Given second chance, doctor instead ‘poured poison’ into community by running pill mill

Hands clutching prison bars
An Alabama doctor was sentenced to 10 years in prision for running a pill mill.

After running afoul of the state licensing board, an Alabama internist had a chance to turn his life around. Instead, he took to running a pill mill and sold drugs to addicted patients, including at least one who died of a methadone overdose just days after receiving a prescription from the doctor.

Robert M. Ritchea, M.D, a 54-year-old doctor who practiced in Phenix City, was sentenced earlier this month to serve 10 years in prison for operating a pill mill through his medical practice and for money laundering, according to a statement from the Middle District of Alabama U.S. Attorney’s Office.

“In exchange for monthly cash payments, Dr. Ritchea poured poison into his community,” said acting U.S. Attorney A. Clark Morris.

At his sentencing, former patients testified that they made cash payments to Ritchea of at least $150 each month in exchange for office visits at his family medical practice and prescriptions to maintain their drug addiction. Prosecutors said he wrote prescriptions for controlled substances, including oxycodone, hydrocodone, methadone and hydromorphone, knowing that his patients did not actually need the drugs prescribed. He then laundered the proceeds of his drug dealing to essentially run his own pharmacy, buying hydromorphone and hydrocodone directly from a drug manufacturer and distributing the pills from his medical practice, prosecutors said.
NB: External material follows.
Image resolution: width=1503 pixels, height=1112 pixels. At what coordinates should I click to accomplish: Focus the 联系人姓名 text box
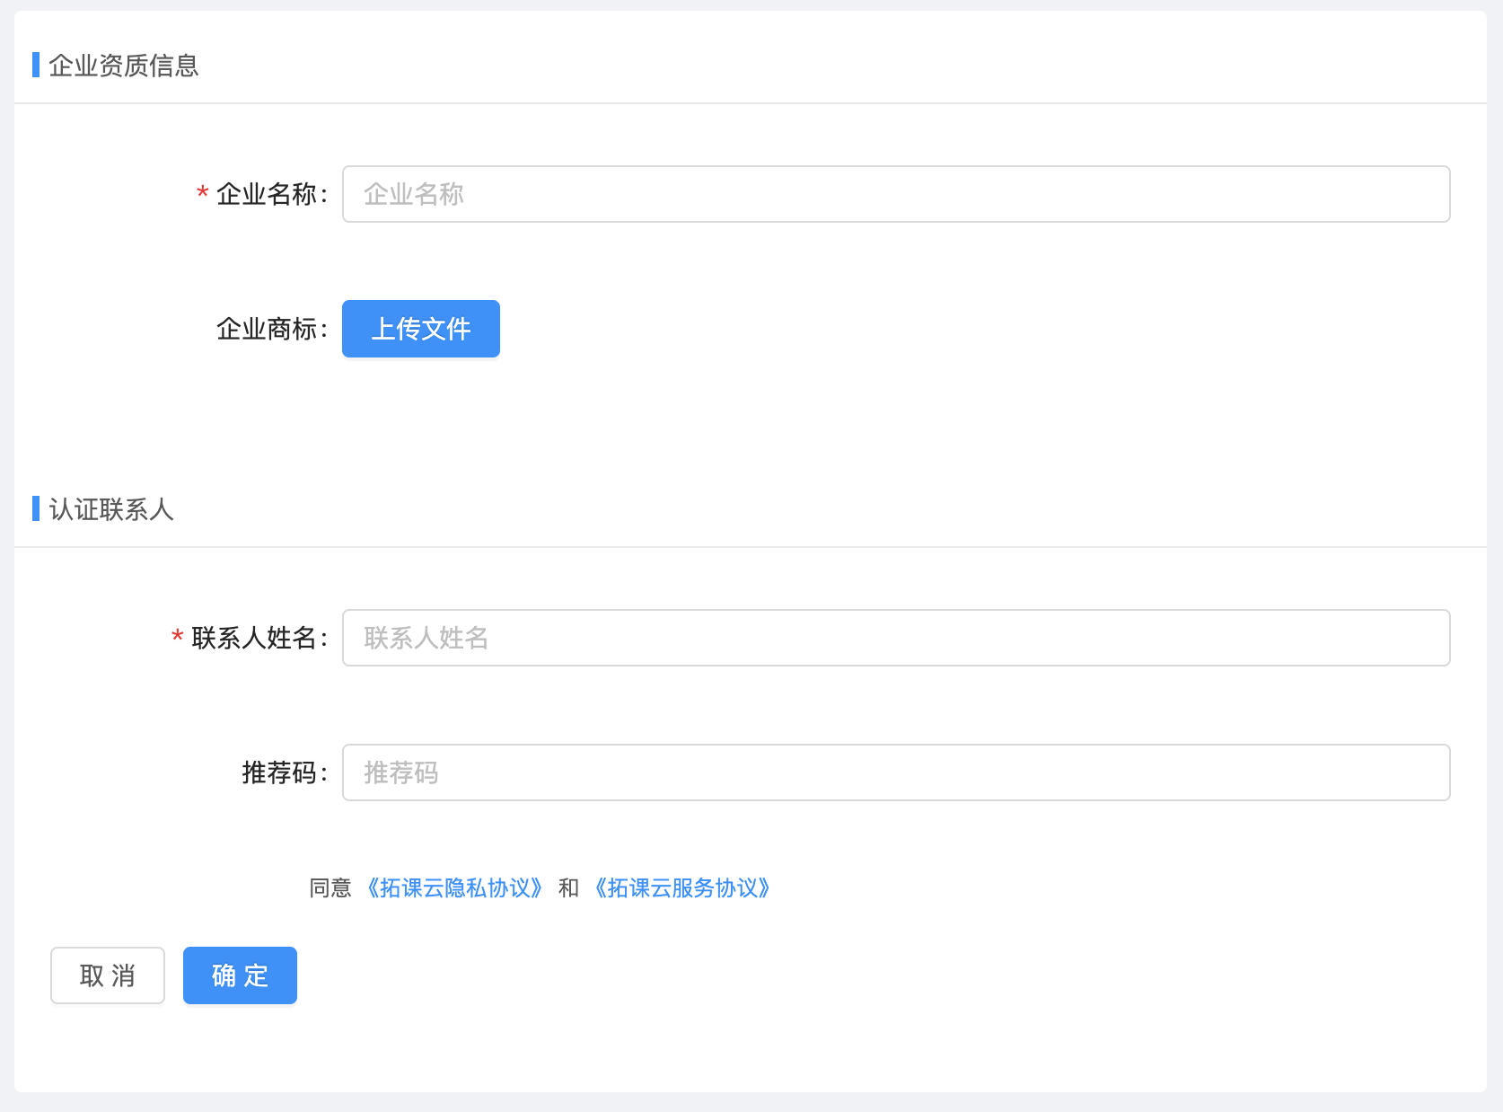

The sentencing brought to a close a doctor’s troubled history. Ritchea had faced a complaint in 2010 for submitting over $2.2 million in false claims to Medicare when he billed the federal agency for pain injections administered by an unlicensed medical assistant. Ritchea had been reprimanded by the Medical Licensure Commission of Alabama in 2008 for allowing that unlicensed medical assistant to treat patients, but after he complied with conditions, he was given a full unrestricted license to practice in 2011, according to a Medscape report. Instead of taking advantage of that fresh start, he began writing those prescriptions for addicted patients.

When he imposed the sentence, Judge W. Keith Watkins told Ritchea that his conduct was not far removed from that of a drug dealer operating on a street corner.